Presiden Direktur & Chief Executive Officer Adaro Energy Garibaldi Thohir mengatakan, perusahaan tidak akan menaikkan produksi batu bara meskipun mendapat insentif 10% dari pemerintah. Artinya, perusahaan tetap memertahankan target 54 juta—56 juta ton pada 2018.
Menurutnya, meningkatkan produksi dalam waktu singkat bukan perkara mudah. Persiapan peralatan, lahan, dan tenaga kerja harus dipersiapkan dengan baik.
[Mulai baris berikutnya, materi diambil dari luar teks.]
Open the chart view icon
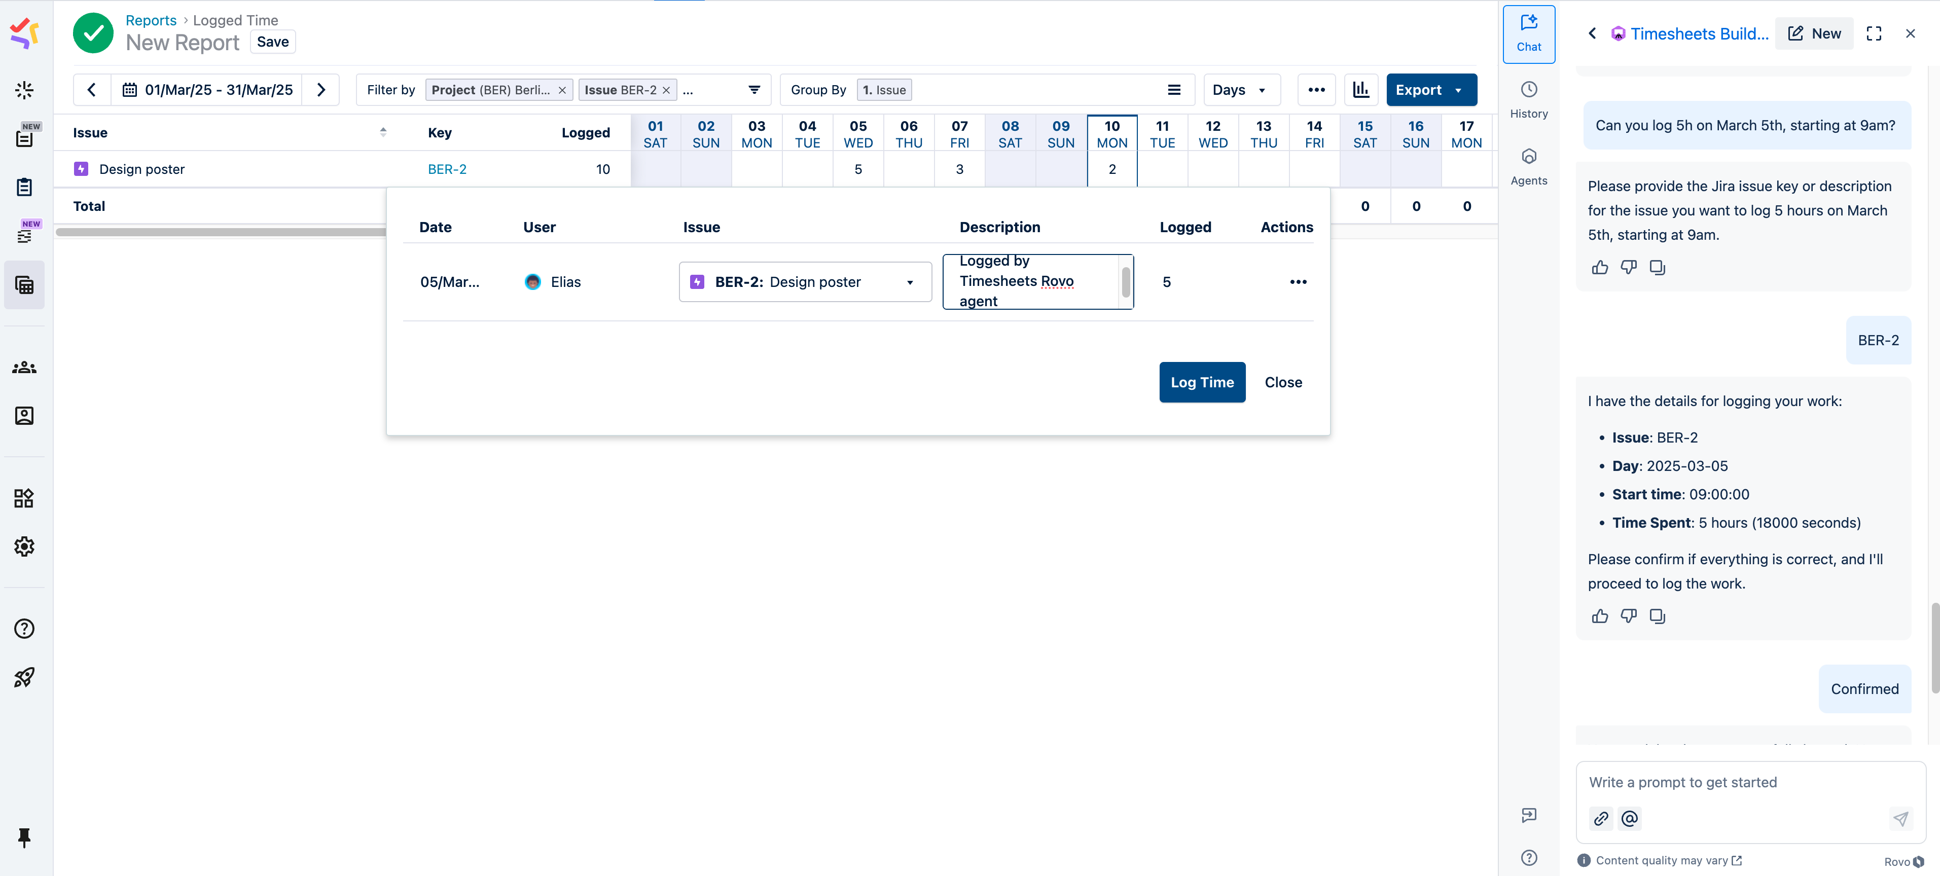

“Rencana kita sendiri sudah fixed. Untuk meningkatkan produksi dalam waktu singkat tidak mudah. Alat, orang-orangnya, lahannya itu mesti disiapkan. Intinya kita akan stay dengan rencana awal [produksi] kita di 54-56 juta ton,” paparnya di sela acara Apresiasi dan Penghargaan Wajib Pajak, Selasa (13/3/2018).
Terkait kontribusi pasar dalam dan luar negeri, dia menyebutkan, Adaro Energy biasa menjaga kapasitas domestik 23%-25%, dan selebihnya ekspor. Dengan adanya peraturan Kepmen ESDM yang baru, perusahaan masih mempertahankan komposisi tersebut.
Baca Juga
Garibaldi menyampaikan, penetapan harga acuan domestik secara otomatis pendapatan perusahaan bakal berkurang dari target. Namun, efeknya terhadap raihan laba bersih belum diketahui karena masih dihitung secara internal.
“Dampaknya belum kita hitung detail. Revenue pasti berkurang, cuma impact ke bottom line-nya kita belum tahu. Revenue berkurang karena otomatis harga yang untuk domestik lebih rendah,” ujarnya.